## [Work instructions]
Which lines of the data include the string "Image"? List them all.

(Records drawn from a dataset)
——

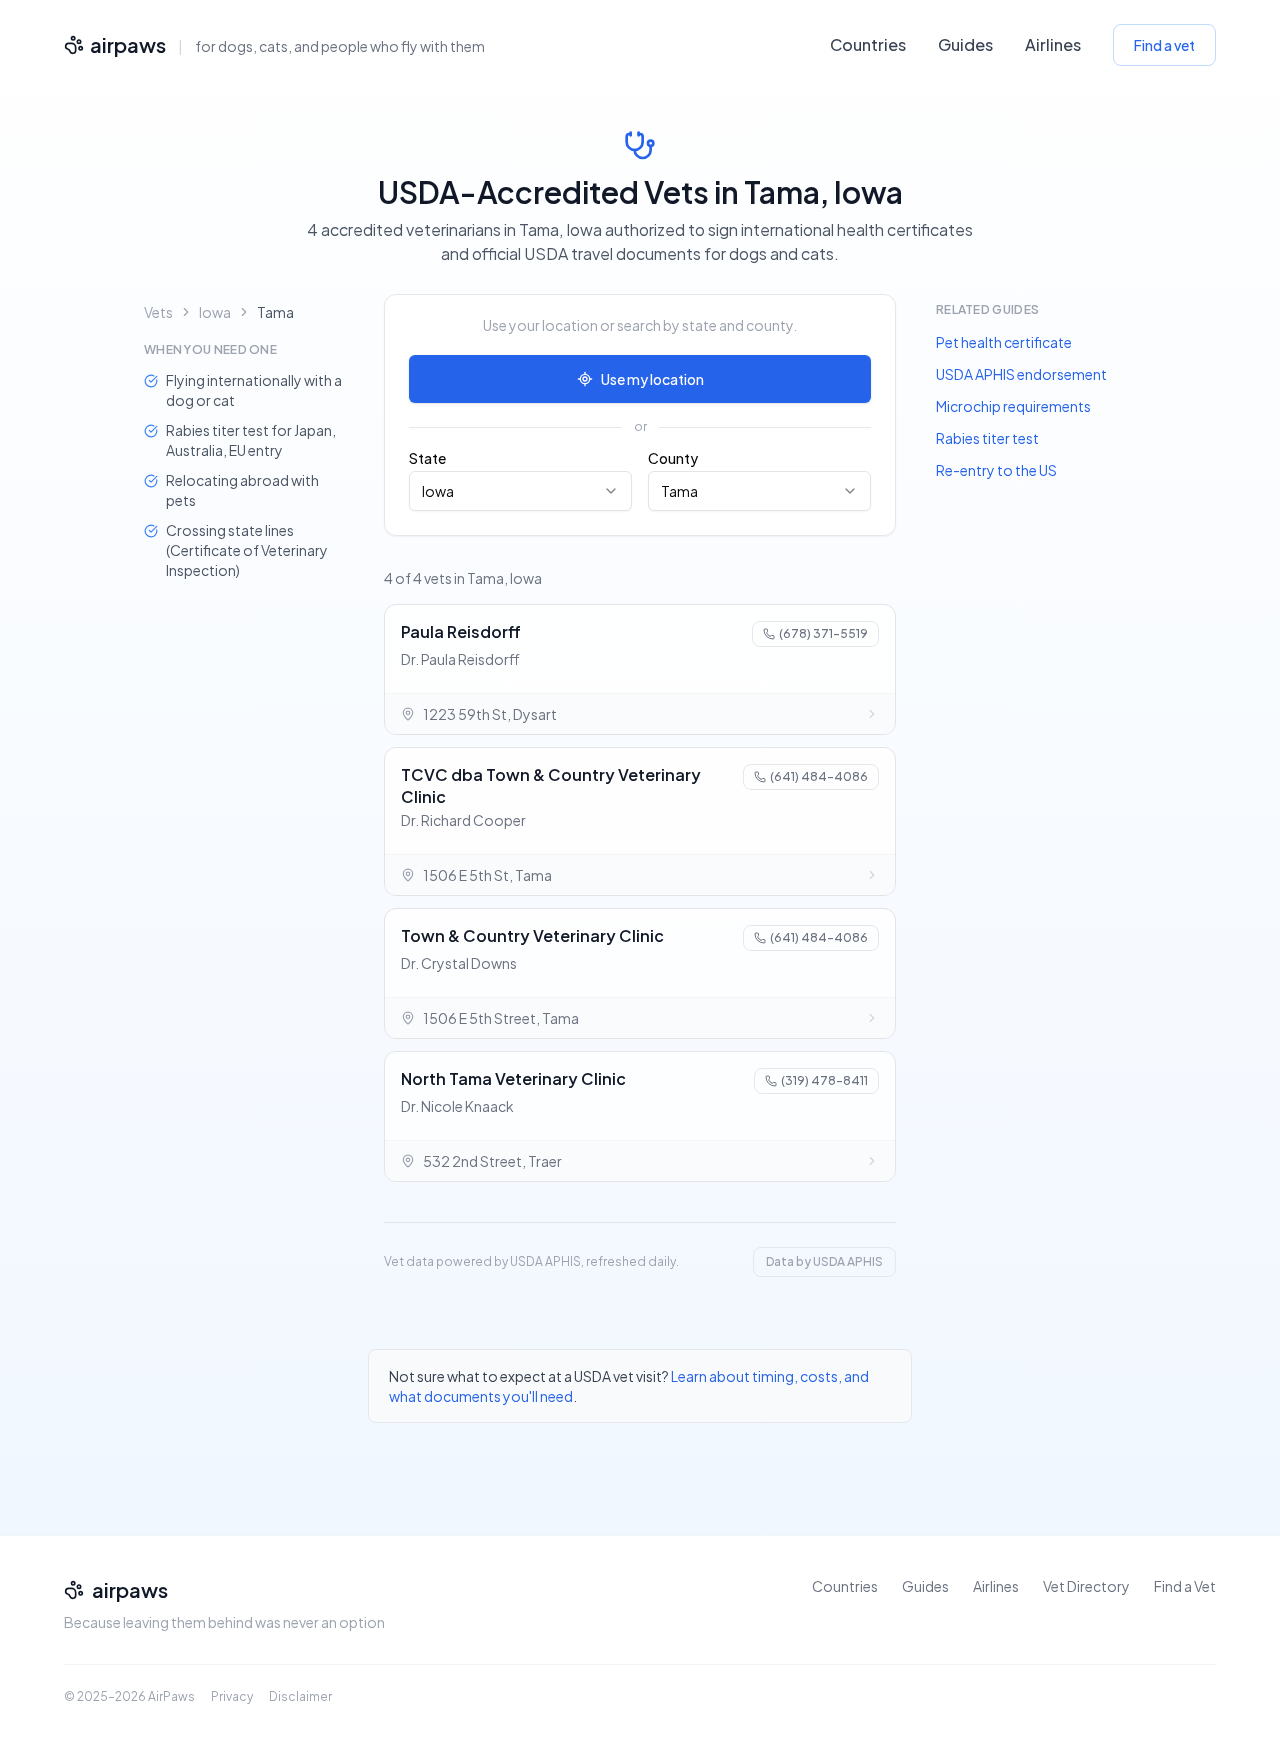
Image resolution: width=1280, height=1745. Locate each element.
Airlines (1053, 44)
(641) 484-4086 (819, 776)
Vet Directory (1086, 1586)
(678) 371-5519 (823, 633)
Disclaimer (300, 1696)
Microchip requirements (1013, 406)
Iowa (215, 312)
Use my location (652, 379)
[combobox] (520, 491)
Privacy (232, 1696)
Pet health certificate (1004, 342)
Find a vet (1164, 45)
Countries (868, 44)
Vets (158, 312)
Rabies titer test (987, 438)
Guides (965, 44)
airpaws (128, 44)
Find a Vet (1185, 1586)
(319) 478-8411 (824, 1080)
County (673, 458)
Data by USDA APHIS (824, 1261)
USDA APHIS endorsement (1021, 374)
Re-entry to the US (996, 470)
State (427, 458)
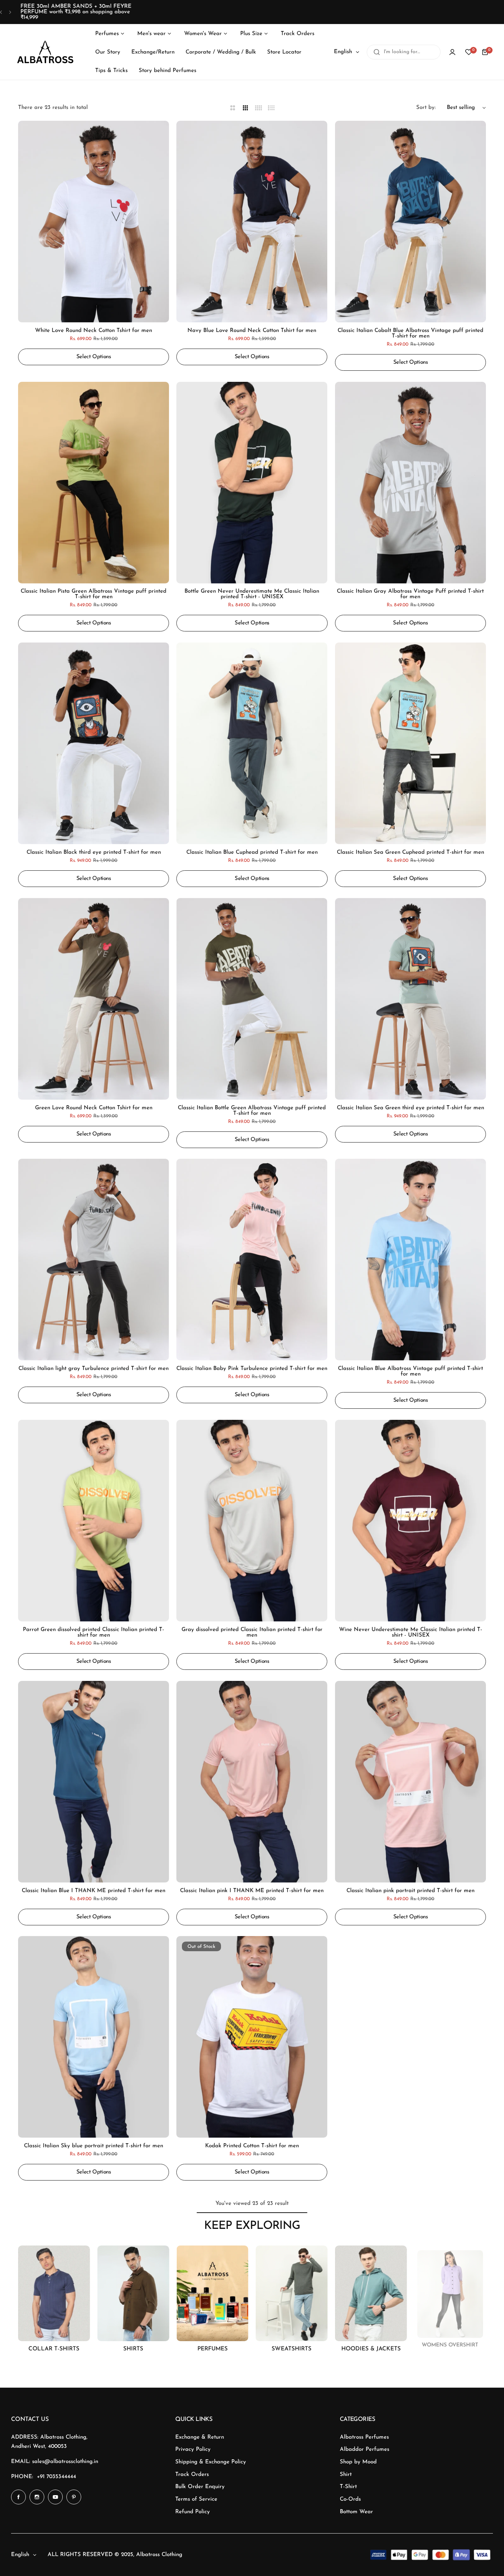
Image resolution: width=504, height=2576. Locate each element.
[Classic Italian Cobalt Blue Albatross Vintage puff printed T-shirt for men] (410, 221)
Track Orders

——

## [Finished task]
Image resolution: width=1280, height=1745. Locate each element.
Image resolution: width=504, height=2576. Locate each element.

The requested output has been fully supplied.